Whenever a line in the material below contains "orange", copy that line.

======== Entries supplied ========

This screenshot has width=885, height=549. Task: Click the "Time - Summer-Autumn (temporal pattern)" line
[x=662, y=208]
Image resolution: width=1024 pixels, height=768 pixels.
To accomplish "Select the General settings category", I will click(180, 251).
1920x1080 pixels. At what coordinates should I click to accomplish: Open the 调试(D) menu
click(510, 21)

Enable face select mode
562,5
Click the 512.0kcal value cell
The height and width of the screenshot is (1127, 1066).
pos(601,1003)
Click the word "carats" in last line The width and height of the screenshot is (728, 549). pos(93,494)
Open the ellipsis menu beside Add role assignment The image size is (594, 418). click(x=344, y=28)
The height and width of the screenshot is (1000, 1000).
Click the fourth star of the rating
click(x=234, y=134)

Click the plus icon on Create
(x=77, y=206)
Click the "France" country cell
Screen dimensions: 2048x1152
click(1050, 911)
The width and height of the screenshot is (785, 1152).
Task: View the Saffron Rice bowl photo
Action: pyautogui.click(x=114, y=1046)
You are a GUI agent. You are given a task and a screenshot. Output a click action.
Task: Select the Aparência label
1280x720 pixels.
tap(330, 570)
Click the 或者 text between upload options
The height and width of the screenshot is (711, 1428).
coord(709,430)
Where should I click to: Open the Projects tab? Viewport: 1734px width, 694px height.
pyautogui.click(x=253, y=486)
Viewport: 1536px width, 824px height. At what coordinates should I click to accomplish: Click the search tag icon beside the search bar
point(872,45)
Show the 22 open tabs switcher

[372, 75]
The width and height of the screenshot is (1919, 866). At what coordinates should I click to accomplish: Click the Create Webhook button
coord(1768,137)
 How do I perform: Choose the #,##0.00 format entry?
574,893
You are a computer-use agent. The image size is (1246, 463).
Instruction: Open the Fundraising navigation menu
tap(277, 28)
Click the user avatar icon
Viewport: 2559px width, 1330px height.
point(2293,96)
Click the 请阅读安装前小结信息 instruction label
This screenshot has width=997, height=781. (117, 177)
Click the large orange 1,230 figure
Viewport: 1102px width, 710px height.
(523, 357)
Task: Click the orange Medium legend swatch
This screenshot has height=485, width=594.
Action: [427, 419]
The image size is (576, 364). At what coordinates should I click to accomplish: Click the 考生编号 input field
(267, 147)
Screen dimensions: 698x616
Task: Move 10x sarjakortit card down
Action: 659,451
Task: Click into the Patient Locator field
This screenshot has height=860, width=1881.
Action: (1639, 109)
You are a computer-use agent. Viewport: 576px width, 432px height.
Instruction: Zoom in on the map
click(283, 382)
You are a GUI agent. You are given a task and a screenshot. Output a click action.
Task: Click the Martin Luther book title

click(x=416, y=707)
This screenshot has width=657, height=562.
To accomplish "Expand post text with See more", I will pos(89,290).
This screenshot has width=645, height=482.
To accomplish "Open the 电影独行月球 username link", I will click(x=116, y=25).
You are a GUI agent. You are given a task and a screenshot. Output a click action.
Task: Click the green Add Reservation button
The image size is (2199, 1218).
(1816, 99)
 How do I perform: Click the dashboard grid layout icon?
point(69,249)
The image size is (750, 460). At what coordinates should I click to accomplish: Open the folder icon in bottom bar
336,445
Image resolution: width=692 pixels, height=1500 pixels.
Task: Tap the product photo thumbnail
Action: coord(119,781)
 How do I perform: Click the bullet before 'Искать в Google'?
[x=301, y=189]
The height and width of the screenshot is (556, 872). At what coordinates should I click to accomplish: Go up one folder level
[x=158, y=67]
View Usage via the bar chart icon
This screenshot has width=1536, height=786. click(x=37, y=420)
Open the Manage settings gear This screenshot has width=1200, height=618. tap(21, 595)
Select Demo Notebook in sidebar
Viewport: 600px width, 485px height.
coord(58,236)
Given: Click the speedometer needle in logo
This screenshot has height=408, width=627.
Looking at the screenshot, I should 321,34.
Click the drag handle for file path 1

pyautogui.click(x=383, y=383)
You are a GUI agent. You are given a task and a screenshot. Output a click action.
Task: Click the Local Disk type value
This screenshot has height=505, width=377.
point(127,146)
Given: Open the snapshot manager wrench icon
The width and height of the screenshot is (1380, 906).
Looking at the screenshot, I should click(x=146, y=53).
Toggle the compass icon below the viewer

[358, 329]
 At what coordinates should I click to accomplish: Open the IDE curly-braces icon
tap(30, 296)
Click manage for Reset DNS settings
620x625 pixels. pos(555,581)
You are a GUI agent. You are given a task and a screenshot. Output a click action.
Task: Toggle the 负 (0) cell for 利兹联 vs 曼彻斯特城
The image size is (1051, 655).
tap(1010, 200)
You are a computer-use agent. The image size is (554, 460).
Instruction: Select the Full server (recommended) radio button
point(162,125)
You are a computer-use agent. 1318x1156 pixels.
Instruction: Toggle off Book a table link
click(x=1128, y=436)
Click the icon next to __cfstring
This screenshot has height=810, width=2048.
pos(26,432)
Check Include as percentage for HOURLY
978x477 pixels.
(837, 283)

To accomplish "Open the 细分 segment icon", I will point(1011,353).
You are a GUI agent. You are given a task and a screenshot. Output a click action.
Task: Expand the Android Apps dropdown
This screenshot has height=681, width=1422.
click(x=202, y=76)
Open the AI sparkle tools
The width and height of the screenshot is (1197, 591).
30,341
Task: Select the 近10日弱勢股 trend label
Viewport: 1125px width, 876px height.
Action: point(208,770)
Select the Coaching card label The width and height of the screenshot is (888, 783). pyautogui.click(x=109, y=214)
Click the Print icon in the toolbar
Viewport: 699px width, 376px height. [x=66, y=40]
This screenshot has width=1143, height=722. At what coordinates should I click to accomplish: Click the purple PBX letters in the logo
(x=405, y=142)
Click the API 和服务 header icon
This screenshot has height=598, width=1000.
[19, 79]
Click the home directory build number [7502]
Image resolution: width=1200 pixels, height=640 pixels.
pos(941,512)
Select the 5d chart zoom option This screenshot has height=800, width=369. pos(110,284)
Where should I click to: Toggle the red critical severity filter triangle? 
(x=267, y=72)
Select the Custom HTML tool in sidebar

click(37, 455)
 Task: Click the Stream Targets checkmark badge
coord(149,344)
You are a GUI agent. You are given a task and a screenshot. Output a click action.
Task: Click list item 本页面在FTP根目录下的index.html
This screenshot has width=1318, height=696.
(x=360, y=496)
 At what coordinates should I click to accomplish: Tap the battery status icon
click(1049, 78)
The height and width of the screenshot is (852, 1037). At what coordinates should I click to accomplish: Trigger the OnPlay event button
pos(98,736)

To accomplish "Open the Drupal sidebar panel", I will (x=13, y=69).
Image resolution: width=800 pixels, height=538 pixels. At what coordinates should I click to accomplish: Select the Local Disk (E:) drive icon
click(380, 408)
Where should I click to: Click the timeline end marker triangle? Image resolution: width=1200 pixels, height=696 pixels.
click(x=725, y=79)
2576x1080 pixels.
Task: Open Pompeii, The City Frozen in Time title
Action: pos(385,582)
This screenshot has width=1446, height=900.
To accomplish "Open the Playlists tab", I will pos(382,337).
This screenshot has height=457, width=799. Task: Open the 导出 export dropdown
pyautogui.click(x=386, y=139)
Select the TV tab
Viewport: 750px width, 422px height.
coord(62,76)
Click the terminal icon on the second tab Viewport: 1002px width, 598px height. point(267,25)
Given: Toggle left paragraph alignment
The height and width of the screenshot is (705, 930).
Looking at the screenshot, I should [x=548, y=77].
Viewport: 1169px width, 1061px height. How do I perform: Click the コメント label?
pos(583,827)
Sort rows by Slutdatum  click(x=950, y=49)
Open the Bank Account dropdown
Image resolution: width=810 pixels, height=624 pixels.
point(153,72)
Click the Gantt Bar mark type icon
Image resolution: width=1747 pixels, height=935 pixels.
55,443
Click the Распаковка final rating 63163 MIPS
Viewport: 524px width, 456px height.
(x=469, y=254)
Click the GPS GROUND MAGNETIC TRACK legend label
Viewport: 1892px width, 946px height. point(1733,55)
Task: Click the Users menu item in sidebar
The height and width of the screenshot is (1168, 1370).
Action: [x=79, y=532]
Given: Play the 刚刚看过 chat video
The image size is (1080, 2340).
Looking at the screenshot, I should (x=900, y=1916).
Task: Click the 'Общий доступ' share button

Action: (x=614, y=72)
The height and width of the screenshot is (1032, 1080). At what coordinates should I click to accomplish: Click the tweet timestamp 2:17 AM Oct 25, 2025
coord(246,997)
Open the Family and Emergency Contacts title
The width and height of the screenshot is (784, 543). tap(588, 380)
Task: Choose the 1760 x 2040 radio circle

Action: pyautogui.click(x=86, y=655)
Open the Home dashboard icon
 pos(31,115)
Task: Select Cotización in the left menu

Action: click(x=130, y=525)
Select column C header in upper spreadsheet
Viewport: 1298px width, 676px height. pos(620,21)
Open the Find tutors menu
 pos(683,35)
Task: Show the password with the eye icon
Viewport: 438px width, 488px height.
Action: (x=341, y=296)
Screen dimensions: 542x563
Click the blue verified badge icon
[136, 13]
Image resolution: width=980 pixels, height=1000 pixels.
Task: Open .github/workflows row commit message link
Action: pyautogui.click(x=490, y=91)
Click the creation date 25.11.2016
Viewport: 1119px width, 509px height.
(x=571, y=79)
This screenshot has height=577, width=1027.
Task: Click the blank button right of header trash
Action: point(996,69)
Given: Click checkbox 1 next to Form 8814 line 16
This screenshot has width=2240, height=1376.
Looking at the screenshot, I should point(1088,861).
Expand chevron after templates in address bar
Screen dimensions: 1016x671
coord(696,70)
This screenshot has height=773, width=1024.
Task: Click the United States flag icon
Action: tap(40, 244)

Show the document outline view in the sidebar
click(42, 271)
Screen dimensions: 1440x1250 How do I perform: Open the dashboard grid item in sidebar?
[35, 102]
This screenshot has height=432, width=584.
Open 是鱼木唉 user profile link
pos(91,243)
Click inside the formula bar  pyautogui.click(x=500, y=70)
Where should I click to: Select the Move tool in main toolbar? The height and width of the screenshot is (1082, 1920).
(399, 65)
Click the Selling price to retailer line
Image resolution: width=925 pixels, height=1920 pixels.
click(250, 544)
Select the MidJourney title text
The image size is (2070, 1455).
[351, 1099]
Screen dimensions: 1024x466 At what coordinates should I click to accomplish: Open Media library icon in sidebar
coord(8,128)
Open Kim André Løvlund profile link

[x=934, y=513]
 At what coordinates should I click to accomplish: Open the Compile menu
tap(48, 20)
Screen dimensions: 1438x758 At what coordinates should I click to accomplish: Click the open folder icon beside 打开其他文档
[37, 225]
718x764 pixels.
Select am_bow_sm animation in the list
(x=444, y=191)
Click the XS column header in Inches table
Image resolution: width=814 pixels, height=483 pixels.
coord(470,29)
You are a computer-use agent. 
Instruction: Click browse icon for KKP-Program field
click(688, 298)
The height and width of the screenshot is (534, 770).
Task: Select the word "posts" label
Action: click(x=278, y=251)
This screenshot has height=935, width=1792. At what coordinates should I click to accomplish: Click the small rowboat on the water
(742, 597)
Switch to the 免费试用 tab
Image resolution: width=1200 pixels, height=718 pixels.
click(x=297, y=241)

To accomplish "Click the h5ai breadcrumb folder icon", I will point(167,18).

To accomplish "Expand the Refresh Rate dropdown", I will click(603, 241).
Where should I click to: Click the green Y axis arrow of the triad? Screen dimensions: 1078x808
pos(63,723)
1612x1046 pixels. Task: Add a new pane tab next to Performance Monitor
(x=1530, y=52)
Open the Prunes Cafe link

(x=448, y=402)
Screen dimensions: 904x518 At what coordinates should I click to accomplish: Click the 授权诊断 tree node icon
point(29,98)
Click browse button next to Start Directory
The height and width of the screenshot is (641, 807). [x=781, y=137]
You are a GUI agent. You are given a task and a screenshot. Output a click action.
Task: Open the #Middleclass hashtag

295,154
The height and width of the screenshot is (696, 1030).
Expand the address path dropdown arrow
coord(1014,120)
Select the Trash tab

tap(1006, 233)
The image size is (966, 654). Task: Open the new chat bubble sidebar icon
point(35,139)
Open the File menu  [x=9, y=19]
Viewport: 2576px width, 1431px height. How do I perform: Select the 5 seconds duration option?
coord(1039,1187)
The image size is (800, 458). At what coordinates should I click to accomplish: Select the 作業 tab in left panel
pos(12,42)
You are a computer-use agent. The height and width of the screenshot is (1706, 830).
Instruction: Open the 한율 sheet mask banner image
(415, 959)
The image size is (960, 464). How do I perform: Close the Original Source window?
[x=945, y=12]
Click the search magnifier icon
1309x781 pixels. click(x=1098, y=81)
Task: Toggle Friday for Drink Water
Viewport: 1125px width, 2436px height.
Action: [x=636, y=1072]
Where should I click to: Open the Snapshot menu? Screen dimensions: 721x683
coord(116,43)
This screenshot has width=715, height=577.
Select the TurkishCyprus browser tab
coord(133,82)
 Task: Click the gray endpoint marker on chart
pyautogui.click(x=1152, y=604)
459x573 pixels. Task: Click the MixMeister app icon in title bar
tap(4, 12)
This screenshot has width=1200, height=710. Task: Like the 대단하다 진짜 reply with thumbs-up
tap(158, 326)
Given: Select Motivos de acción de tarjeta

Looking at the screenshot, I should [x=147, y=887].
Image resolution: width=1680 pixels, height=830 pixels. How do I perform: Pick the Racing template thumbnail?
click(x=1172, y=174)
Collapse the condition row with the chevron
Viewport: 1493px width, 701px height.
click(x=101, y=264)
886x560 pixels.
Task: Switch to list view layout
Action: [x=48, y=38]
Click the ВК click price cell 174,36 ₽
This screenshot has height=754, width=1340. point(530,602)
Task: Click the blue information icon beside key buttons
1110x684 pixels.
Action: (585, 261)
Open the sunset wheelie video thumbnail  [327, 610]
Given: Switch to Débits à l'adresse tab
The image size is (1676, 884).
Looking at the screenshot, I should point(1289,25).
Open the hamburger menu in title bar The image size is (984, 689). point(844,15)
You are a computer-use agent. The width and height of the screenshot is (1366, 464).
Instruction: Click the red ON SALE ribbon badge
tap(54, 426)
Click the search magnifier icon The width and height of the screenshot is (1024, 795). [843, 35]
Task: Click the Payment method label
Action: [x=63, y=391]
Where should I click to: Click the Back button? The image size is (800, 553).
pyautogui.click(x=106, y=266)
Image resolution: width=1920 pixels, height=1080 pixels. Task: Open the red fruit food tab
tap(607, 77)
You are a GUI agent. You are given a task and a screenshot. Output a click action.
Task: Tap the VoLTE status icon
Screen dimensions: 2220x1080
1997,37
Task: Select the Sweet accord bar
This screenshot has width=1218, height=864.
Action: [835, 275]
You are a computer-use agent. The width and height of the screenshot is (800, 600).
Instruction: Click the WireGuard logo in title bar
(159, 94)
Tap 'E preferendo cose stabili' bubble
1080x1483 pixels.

========

• Your response:
Click the large orange 1,230 figure
Task: Click the orange Medium legend swatch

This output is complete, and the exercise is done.